== What needs to be done ==
Please count the lines of the listing below in which "agent" occurs, and reply with the number only.

== Record excerpts ==
▼

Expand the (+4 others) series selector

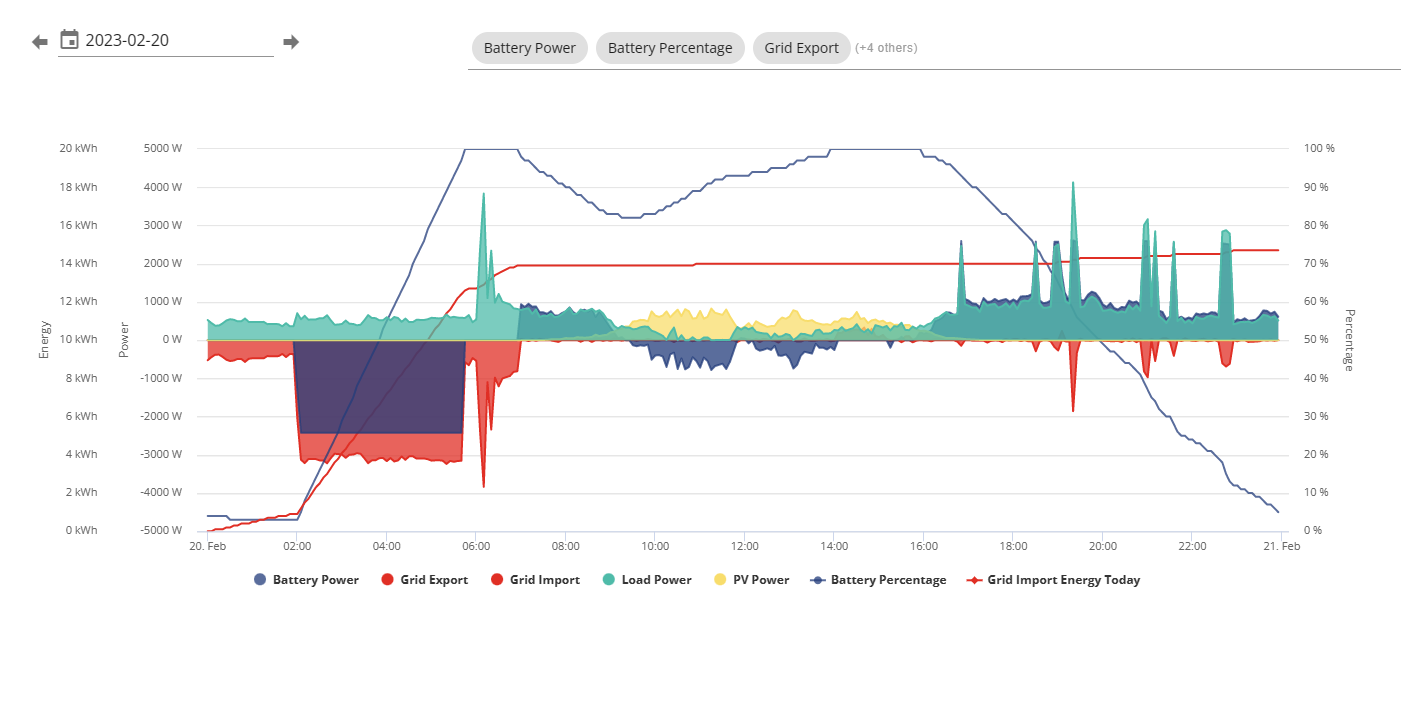[x=886, y=48]
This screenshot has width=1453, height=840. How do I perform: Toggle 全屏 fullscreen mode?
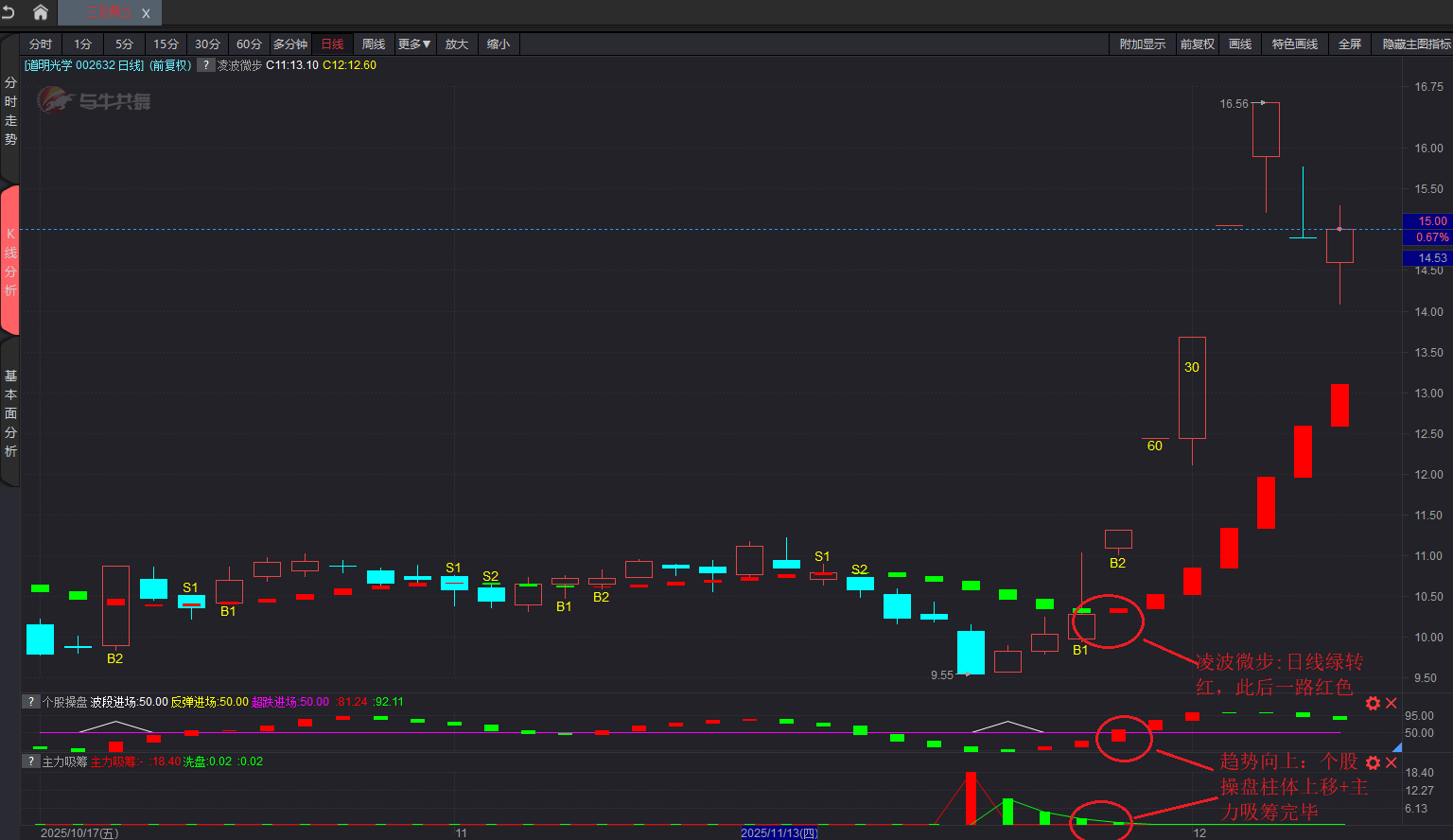click(x=1350, y=44)
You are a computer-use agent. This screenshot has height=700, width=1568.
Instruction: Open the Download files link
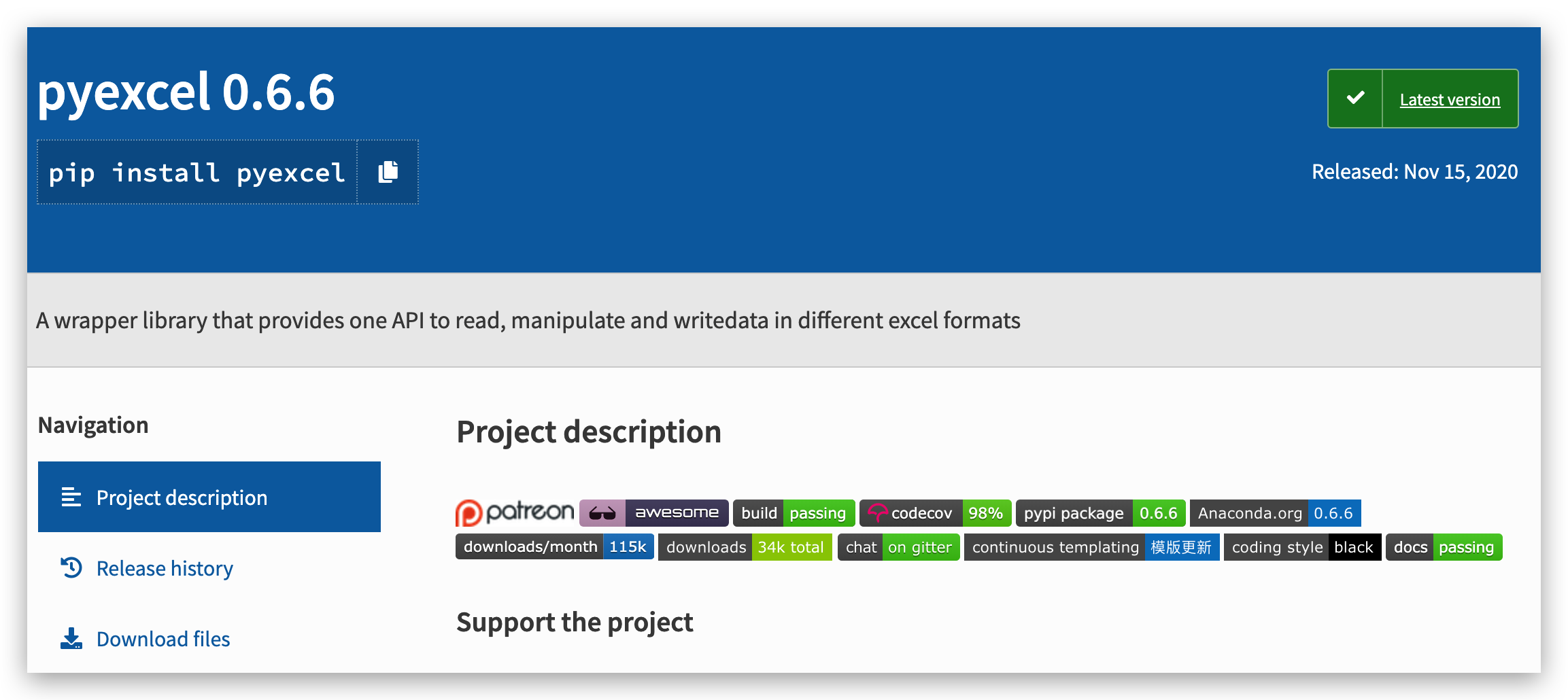[x=163, y=639]
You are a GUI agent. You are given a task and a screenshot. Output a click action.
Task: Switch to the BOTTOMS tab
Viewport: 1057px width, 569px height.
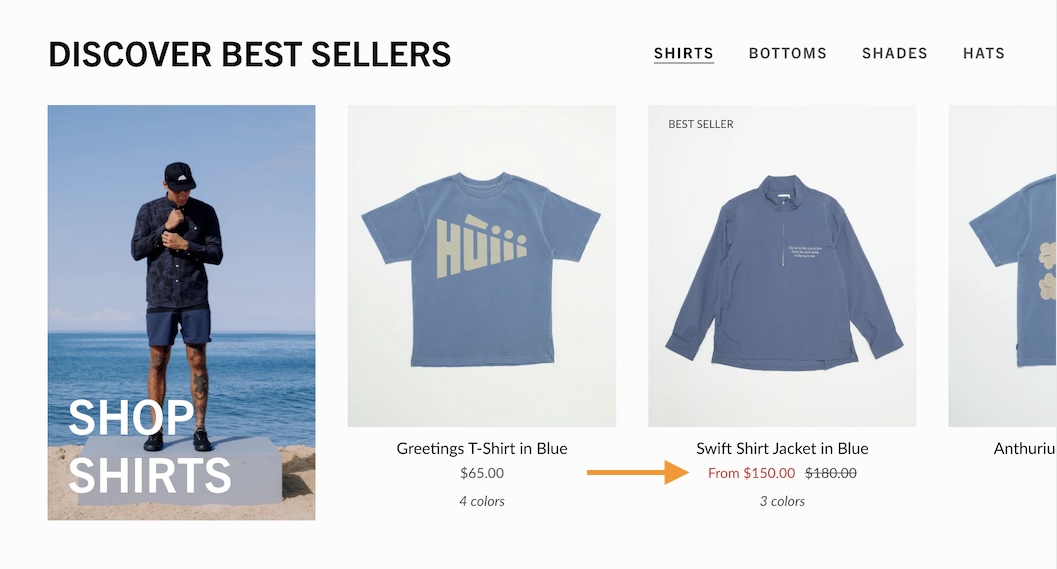787,53
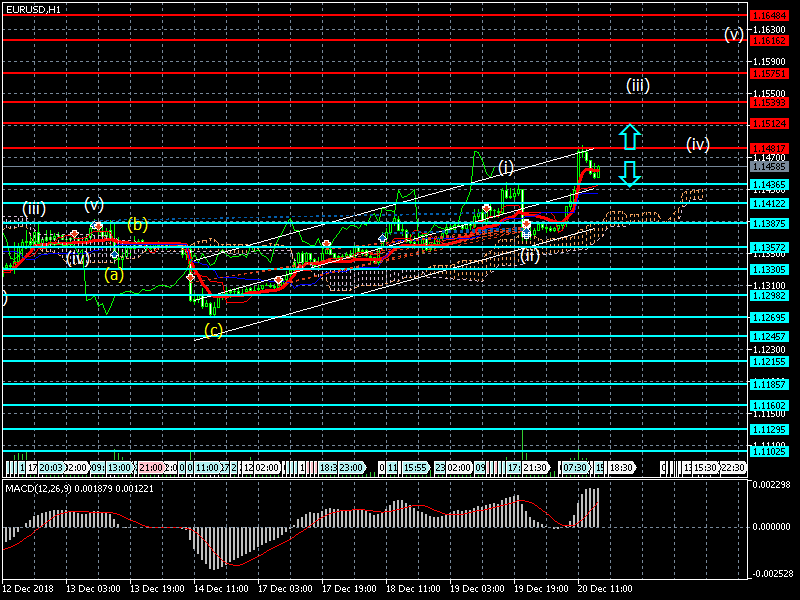The image size is (800, 600).
Task: Click the cyan up arrow marker
Action: pos(628,137)
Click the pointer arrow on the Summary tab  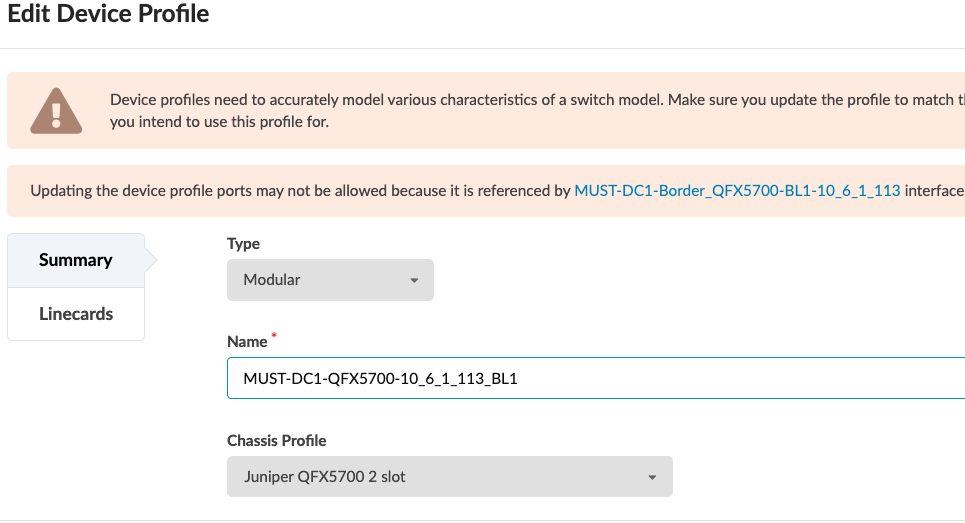click(x=151, y=260)
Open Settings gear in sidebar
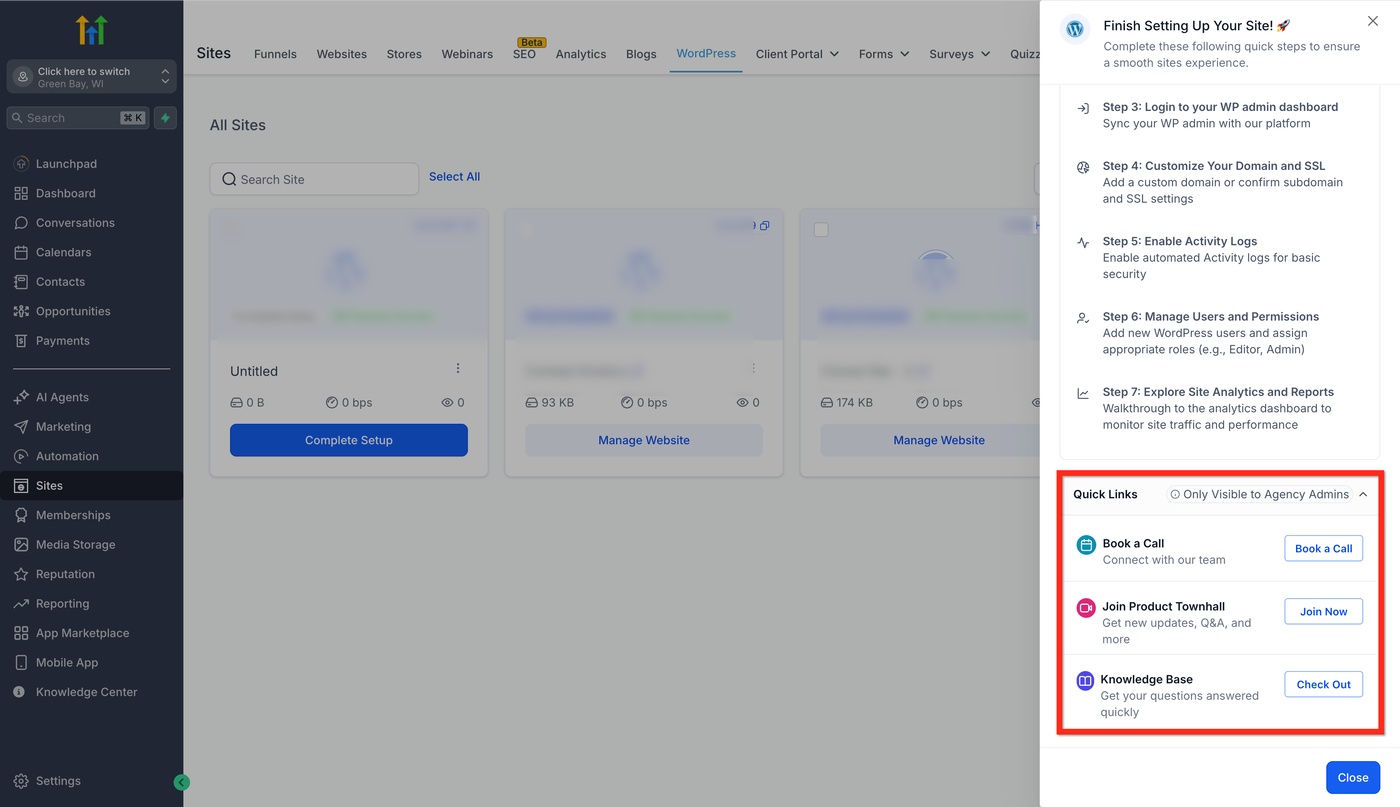The image size is (1400, 807). click(21, 781)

▲

== Reply ==
2